>>>

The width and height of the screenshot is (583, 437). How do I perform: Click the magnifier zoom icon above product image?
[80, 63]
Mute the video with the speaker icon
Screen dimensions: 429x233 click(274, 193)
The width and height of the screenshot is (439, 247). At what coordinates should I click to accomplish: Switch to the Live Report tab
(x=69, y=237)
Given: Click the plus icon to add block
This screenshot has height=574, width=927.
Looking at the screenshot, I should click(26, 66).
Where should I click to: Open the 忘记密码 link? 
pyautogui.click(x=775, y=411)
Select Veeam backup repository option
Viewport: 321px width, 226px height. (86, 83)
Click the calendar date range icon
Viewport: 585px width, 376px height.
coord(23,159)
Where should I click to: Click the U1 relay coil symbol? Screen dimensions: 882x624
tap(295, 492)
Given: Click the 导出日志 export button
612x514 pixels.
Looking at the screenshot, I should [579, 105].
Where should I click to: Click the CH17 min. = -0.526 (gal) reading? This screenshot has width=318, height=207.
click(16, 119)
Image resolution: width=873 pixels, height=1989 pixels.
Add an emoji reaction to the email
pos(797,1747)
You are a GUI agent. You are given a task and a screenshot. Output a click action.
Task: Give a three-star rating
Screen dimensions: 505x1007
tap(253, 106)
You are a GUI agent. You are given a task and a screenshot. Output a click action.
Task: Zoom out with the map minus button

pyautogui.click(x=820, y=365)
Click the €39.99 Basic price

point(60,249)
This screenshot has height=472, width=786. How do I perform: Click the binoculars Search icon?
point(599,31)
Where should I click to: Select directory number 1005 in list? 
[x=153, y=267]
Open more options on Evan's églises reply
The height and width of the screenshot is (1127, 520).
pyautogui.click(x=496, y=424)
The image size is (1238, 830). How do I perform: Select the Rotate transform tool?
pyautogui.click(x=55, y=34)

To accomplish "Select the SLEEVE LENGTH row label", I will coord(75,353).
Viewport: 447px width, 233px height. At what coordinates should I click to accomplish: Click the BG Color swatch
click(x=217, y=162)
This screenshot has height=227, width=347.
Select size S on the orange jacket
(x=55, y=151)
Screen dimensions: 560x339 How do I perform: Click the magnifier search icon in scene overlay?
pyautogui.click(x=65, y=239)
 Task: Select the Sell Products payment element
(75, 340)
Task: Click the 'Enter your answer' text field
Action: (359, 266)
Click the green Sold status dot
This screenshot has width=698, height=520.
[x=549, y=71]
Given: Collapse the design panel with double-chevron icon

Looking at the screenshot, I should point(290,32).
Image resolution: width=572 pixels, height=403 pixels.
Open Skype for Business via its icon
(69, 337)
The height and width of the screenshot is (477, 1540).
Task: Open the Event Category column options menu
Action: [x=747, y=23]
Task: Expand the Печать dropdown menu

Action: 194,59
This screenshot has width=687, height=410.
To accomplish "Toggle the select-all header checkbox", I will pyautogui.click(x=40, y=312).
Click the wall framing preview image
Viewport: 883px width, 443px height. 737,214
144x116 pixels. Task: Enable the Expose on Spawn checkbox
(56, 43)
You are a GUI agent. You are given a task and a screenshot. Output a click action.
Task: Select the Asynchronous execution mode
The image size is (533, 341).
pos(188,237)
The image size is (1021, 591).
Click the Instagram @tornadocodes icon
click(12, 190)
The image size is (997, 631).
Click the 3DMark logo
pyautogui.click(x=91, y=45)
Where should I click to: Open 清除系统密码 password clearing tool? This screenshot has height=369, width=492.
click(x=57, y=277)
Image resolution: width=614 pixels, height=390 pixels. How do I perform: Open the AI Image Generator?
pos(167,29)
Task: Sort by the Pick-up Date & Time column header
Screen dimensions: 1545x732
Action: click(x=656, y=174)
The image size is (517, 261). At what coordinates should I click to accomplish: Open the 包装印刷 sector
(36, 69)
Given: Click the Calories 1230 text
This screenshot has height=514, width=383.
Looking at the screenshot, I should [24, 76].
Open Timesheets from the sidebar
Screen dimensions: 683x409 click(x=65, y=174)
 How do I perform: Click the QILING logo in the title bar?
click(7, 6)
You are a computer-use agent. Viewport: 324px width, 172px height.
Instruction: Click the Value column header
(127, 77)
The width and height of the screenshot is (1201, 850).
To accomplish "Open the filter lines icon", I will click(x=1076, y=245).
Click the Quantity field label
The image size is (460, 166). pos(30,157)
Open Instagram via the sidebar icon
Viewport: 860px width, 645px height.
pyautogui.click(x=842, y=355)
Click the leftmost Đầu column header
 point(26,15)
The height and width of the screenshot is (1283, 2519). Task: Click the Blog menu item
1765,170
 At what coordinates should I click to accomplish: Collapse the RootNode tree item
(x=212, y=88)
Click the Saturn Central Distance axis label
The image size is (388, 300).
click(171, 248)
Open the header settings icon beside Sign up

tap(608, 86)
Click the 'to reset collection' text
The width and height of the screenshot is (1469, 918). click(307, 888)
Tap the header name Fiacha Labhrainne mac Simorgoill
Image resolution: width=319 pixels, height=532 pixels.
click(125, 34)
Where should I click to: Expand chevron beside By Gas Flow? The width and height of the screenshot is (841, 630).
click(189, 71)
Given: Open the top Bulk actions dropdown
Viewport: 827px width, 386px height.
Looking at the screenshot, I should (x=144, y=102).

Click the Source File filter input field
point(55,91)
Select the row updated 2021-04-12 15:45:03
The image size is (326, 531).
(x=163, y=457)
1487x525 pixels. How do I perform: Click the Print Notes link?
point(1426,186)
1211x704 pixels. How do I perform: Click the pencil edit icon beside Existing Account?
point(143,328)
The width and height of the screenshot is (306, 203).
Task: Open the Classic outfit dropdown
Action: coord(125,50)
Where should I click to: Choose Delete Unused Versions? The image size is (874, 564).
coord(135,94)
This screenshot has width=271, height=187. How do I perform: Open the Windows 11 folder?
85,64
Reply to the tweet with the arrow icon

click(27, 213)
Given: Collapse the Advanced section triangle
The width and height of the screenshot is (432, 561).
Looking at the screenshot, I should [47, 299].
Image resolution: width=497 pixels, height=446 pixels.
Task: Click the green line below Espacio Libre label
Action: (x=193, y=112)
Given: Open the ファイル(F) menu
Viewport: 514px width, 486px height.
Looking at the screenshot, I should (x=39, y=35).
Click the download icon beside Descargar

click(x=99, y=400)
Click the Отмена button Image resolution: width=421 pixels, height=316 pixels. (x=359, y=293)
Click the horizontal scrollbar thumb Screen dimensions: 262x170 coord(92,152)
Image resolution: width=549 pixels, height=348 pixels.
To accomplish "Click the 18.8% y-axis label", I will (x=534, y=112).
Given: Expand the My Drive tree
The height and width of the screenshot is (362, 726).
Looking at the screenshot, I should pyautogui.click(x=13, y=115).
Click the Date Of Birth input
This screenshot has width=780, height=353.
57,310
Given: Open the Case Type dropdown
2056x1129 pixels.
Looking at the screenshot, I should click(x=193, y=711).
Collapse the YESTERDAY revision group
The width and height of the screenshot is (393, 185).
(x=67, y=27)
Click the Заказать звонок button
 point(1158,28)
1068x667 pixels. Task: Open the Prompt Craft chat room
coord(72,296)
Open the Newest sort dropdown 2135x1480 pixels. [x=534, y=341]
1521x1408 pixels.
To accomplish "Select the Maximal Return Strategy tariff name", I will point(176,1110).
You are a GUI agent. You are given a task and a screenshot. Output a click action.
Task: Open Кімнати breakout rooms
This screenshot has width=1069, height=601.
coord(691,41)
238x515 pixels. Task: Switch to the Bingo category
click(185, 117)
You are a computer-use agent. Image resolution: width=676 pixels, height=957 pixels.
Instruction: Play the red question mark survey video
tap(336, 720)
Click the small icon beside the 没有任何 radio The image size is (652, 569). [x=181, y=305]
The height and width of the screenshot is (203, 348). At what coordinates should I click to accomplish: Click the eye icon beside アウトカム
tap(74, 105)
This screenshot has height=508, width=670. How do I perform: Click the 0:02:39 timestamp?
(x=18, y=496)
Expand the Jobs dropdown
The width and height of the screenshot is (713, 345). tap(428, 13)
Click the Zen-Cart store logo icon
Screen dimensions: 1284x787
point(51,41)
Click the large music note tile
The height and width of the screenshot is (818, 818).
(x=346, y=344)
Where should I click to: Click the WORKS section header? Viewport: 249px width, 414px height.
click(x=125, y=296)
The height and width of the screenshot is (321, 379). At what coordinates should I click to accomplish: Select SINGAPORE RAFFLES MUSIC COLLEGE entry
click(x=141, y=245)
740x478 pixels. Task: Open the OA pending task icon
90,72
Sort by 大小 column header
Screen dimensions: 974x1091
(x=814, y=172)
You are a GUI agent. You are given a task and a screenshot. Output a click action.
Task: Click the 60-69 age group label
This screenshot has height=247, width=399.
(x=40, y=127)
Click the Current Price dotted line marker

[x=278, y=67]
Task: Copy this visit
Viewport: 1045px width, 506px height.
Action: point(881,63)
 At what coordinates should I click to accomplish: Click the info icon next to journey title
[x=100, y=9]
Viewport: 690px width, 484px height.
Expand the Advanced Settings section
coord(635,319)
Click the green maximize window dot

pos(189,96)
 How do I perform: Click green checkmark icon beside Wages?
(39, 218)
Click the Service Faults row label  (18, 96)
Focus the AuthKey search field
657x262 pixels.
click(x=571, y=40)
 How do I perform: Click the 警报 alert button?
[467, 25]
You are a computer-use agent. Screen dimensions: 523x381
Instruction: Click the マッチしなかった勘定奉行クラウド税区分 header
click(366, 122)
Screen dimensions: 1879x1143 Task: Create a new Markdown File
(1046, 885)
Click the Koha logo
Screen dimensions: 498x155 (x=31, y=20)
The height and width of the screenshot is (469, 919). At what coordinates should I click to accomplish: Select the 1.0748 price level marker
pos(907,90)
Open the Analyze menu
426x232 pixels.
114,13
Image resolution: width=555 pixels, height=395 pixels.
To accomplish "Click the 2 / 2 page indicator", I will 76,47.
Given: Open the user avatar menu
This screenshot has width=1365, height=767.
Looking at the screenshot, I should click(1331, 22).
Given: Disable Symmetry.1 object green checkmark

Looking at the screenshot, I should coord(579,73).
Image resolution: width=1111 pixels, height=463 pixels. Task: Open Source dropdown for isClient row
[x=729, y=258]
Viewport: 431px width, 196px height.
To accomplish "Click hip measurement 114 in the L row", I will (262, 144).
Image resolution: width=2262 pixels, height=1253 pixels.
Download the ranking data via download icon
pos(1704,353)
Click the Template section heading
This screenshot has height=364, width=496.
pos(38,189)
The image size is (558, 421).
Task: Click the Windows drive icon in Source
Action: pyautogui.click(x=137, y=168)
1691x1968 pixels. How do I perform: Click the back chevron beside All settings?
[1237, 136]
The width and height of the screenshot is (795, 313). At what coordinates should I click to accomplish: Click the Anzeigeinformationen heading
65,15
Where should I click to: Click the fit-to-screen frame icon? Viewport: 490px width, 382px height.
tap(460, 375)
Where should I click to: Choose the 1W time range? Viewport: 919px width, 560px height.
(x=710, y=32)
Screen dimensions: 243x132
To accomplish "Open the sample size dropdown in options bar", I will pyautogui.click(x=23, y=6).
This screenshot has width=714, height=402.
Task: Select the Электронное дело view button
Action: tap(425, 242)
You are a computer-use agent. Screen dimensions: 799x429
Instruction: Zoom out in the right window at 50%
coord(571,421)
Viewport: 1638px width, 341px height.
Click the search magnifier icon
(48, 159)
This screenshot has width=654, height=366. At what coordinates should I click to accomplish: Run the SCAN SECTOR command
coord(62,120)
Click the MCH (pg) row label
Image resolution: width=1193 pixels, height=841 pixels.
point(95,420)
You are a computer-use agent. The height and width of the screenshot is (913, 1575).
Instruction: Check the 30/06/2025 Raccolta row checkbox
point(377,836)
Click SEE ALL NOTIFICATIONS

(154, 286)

<<<

Stated exercise: Rewrite the data from the line with "Click the leftmost Đầu column header" to the line with "Action: coord(125,50)", changing "Bulk actions" to "Batch actions" and leaving everything else the same.

Written solution:
Click the leftmost Đầu column header
 point(26,15)
The height and width of the screenshot is (1283, 2519). Task: Click the Blog menu item
1765,170
 At what coordinates should I click to accomplish: Collapse the RootNode tree item
(x=212, y=88)
Click the Saturn Central Distance axis label
The image size is (388, 300).
click(171, 248)
Open the header settings icon beside Sign up

tap(608, 86)
Click the 'to reset collection' text
The width and height of the screenshot is (1469, 918). click(307, 888)
Tap the header name Fiacha Labhrainne mac Simorgoill
Image resolution: width=319 pixels, height=532 pixels.
click(125, 34)
Where should I click to: Expand chevron beside By Gas Flow? The width and height of the screenshot is (841, 630).
click(189, 71)
Given: Open the top Batch actions dropdown
Viewport: 827px width, 386px height.
Looking at the screenshot, I should (x=144, y=102).

Click the Source File filter input field
point(55,91)
Select the row updated 2021-04-12 15:45:03
The image size is (326, 531).
(x=163, y=457)
1487x525 pixels. How do I perform: Click the Print Notes link?
point(1426,186)
1211x704 pixels. How do I perform: Click the pencil edit icon beside Existing Account?
point(143,328)
The width and height of the screenshot is (306, 203).
Task: Open the Classic outfit dropdown
Action: coord(125,50)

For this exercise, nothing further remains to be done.